> EXERCISE DETAILS
Copy out the lines below word for word, from the line containing "Expand address bar history chevron" through the end of the lines. Omit the pictures from your answer.

[Word and element locating data]
=====
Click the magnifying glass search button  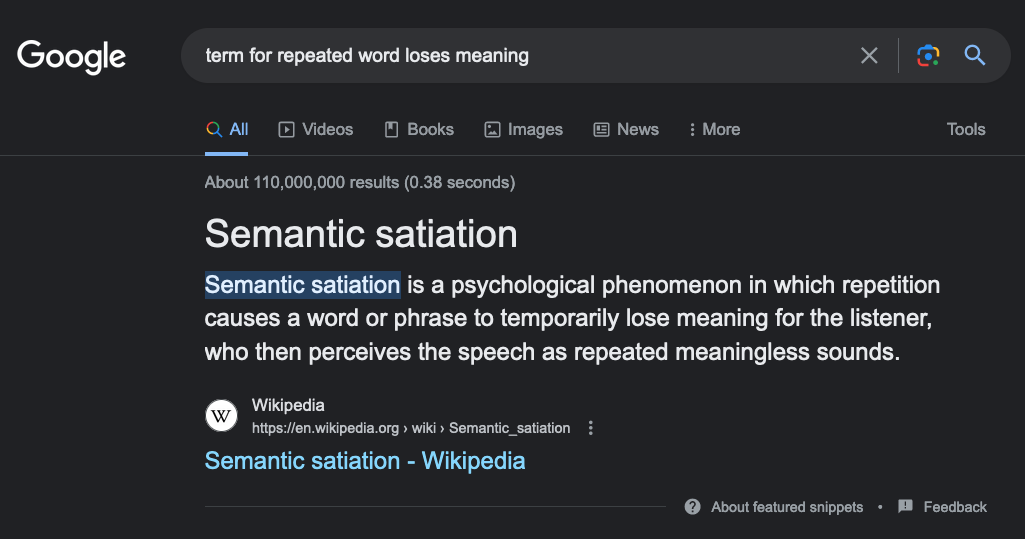pyautogui.click(x=975, y=56)
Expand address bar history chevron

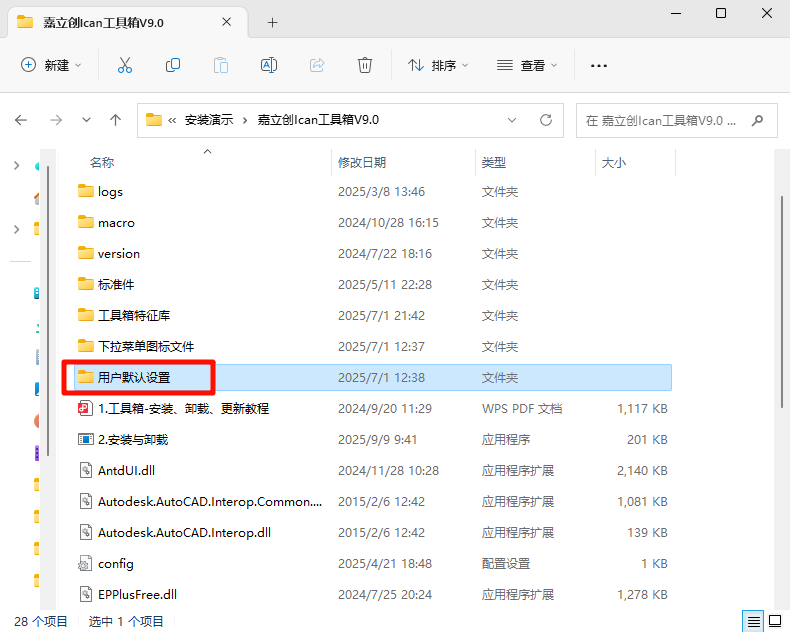(x=513, y=120)
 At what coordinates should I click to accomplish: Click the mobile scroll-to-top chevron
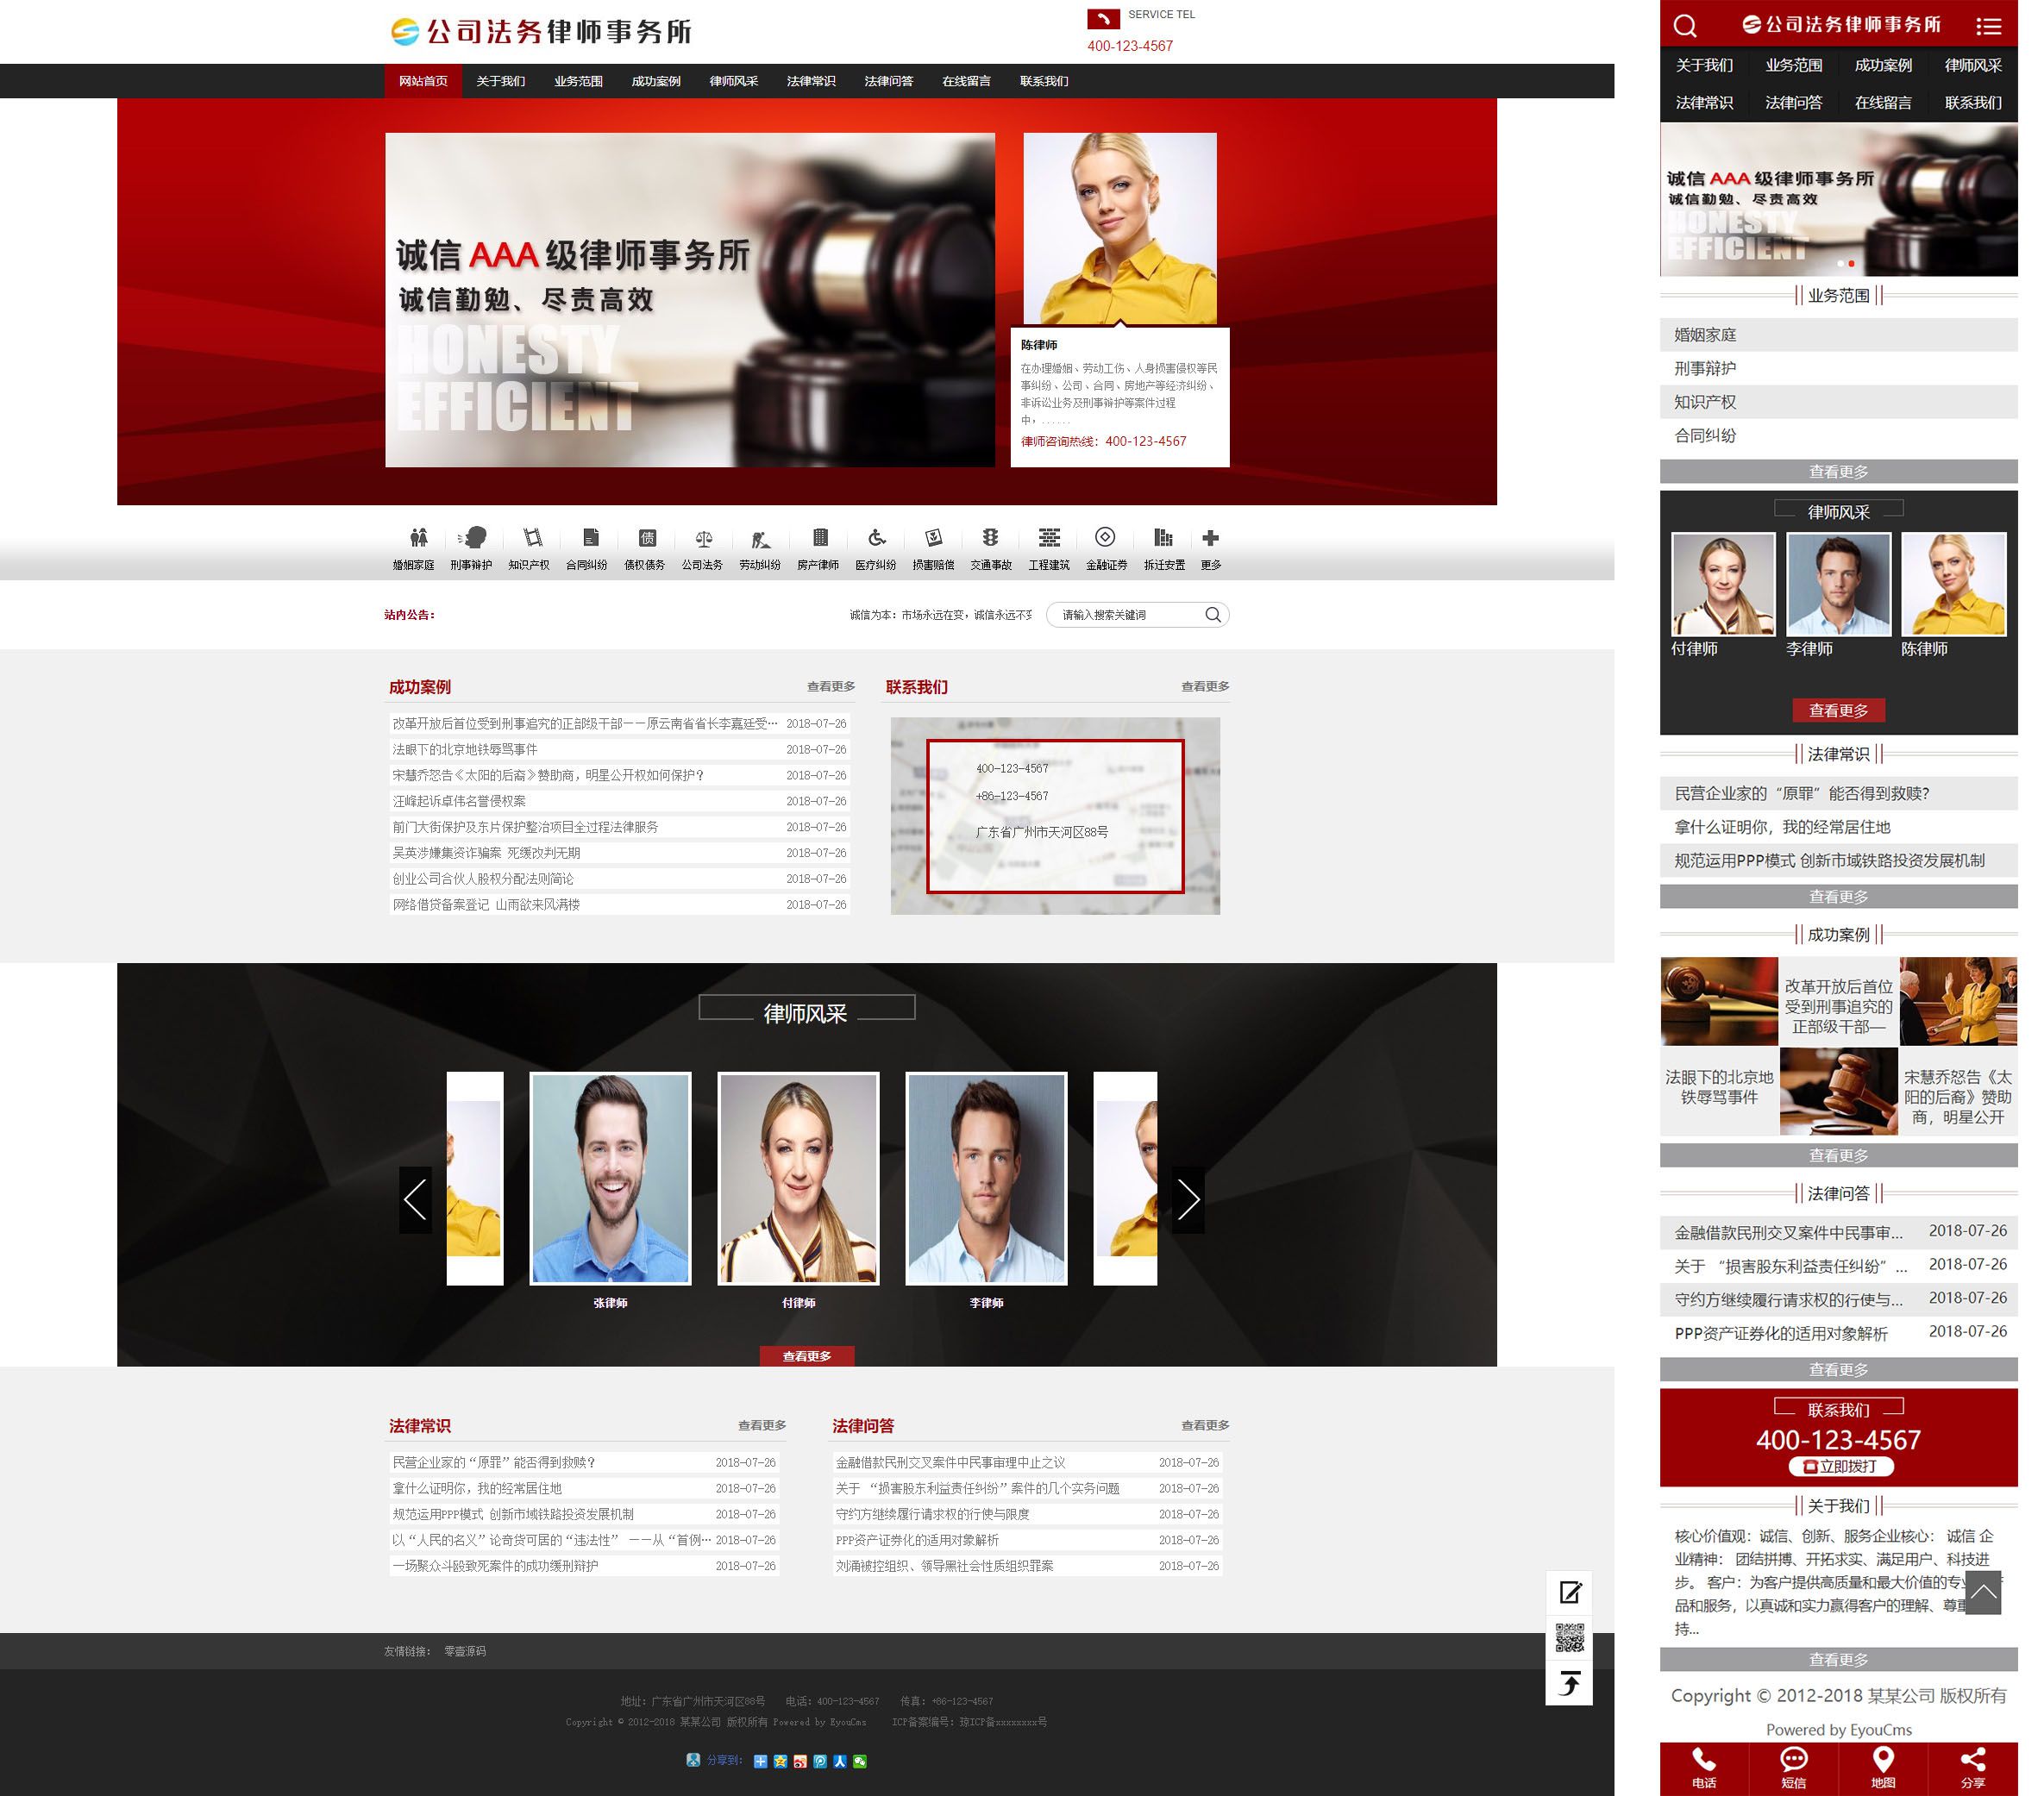tap(1983, 1592)
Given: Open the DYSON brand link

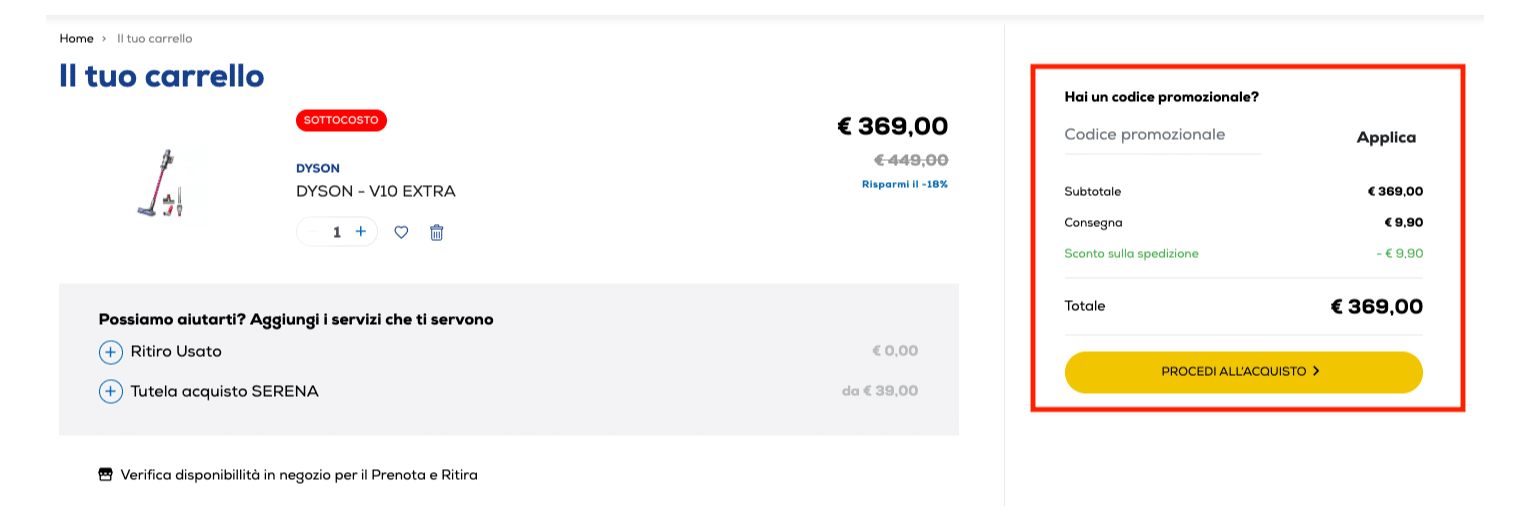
=====
> RESPONSE TO THIS EXERCISE
Expand address bar history chevron

(x=513, y=120)
 At what coordinates should I click to accomplish: Click the mobile scroll-to-top chevron
tap(1983, 1592)
Given: Open the DYSON brand link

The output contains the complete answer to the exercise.